She told me to unplug the AC and pull out the battery, leaving no power source, and then hold down the power button for 15-30 seconds, and that releases all the electricity as the computer attempts to turn itself on. Afterwards, I reinserted my battery, and my computer booted once again! Strange, but hey, at least it's an easy/free fix.


----------



## Triple6 (Dec 26, 2002)

A bad CMOS battery will yield similiar results in a laptop.


----------



## msgtgumby (Mar 12, 2003)

Yeah I was thinking the same thing about the CMOS battery...might be worth it to replace it.

Smith


----------



## FaxData (Oct 11, 2002)

hmm, is that a standard battery? Mine still goes on the fritz all the time... it'll work for a bit, die, then start working only months later, and the screen always comes up looking just plain bizarre. Turn it off, turn it on, it's working properly. The time is off, that's about it... I'll look into replacing the battery, thanks!


----------



## FaxData (Oct 11, 2002)

Well, it's been a month and my laptop has been running smoothly ever since I replaced the CMOS battery (the CR1220 btw, $3 at radioshack, the battery holder is hidden under the modem card on the motherboard).

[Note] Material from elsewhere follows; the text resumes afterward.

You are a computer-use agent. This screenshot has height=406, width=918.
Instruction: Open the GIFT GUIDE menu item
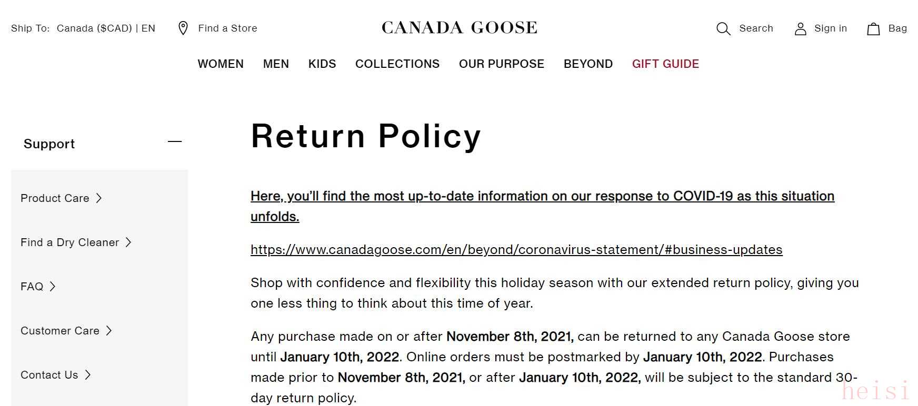tap(665, 64)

I haven't had the computer go dead on me or have the weird screen problems ever since. Thanks!

btw, I notice now that my battery dies quickly (within 24 hours) even with the laptop turned off. Is that sign of a short, or just a battery that can't hold a charge? (It does charge to 100%, and can be used for a few hours unplugged, it just discharges quickly when unused)


----------